DE FÁTIMA Y YO

Encontré a Fátima en un mercadillo de trastos viejos de Valencia. Detrás del campo de Mestalla, todos los domingos, vendedores ambulantes y buscavidas despliegan mantas, abren cajas y sacan a la calle todo lo que a ellos no les sirve. En realidad la mayoría son cosas que no le servirían a nadie, pero cuando yo vivía allí, nunca faltaba una marabunta de buscadores de tesoros o peatones aburridos que, como yo, se paseaban cada domingo por allí en busca de cualquier cosa con la sábanas todavía marcadas en la cara.

A lo que iba.
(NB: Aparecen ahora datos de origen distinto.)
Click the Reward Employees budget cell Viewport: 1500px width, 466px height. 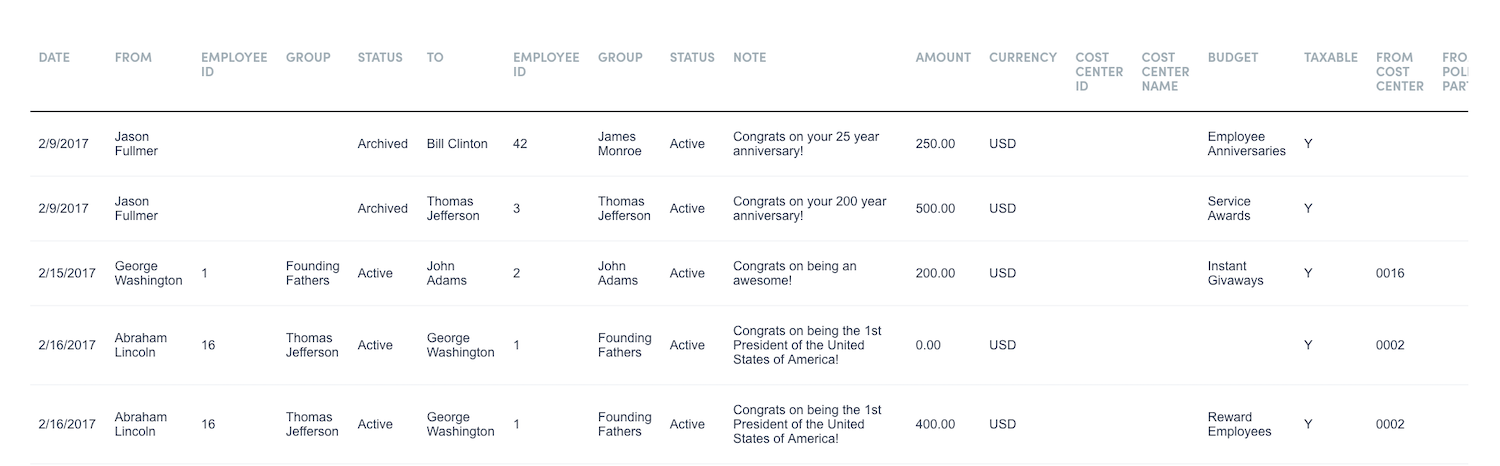[1239, 425]
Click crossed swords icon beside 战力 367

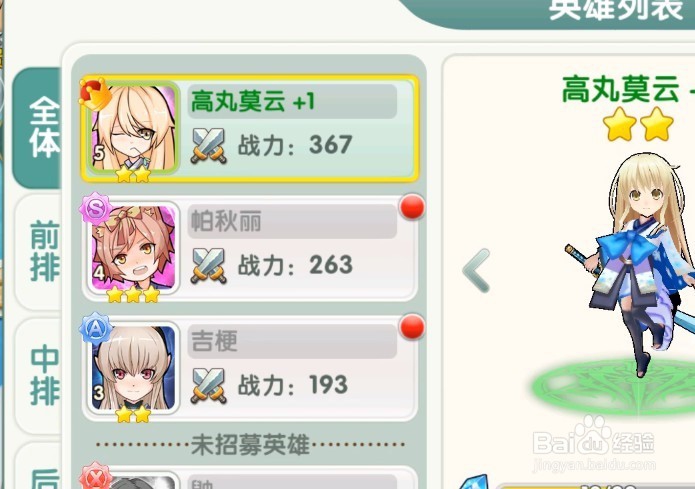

Allí encontré a Fátima. Fátima es una pulsera. Tiendo a ponerle nombre a los objetos para no confundirlos y darles la importancia que tienen, que es mucha. Estaba dentro de una vitrina vieja de cristales sucios junto con otras dos iguales pero de diferente color. Fátima es granate. Las otras dos eran azules. Compré las tres a muy buen precio, una para mí y las otras para dos amigas y, cuando ya las tenía en casa, me di cuenta de que de Fátima colgaba una pequeña mano metálica.

Al poco averigüé que era una “mano de Fátima” –de ahí su nombre-, un símbolo en forma de mano que se utiliza tradicionalmente en el Mundo Árabe como talismán para protegerse de la desgracia en general.

Un día Fátima se rompió y, cuando mi padre fue a arreglarla, ya no estaba rota. Alguien que ya no está me dijo que eso era porque había pertenecido a alguien muy importante y que me daría suerte. Le creí a medias.

Hacía dos años que no la tenía y el otro día, desesperada, me la puse. Necesitaba creer que podían cambiar las cosas. Y las cosas han empezado a cambiar. Ahora la llevo puesta. ¿Suerte? ¿Casualidad? ¿Azar? Seguro que un poco de todo. Pero creo que todos necesitamos creer en algo.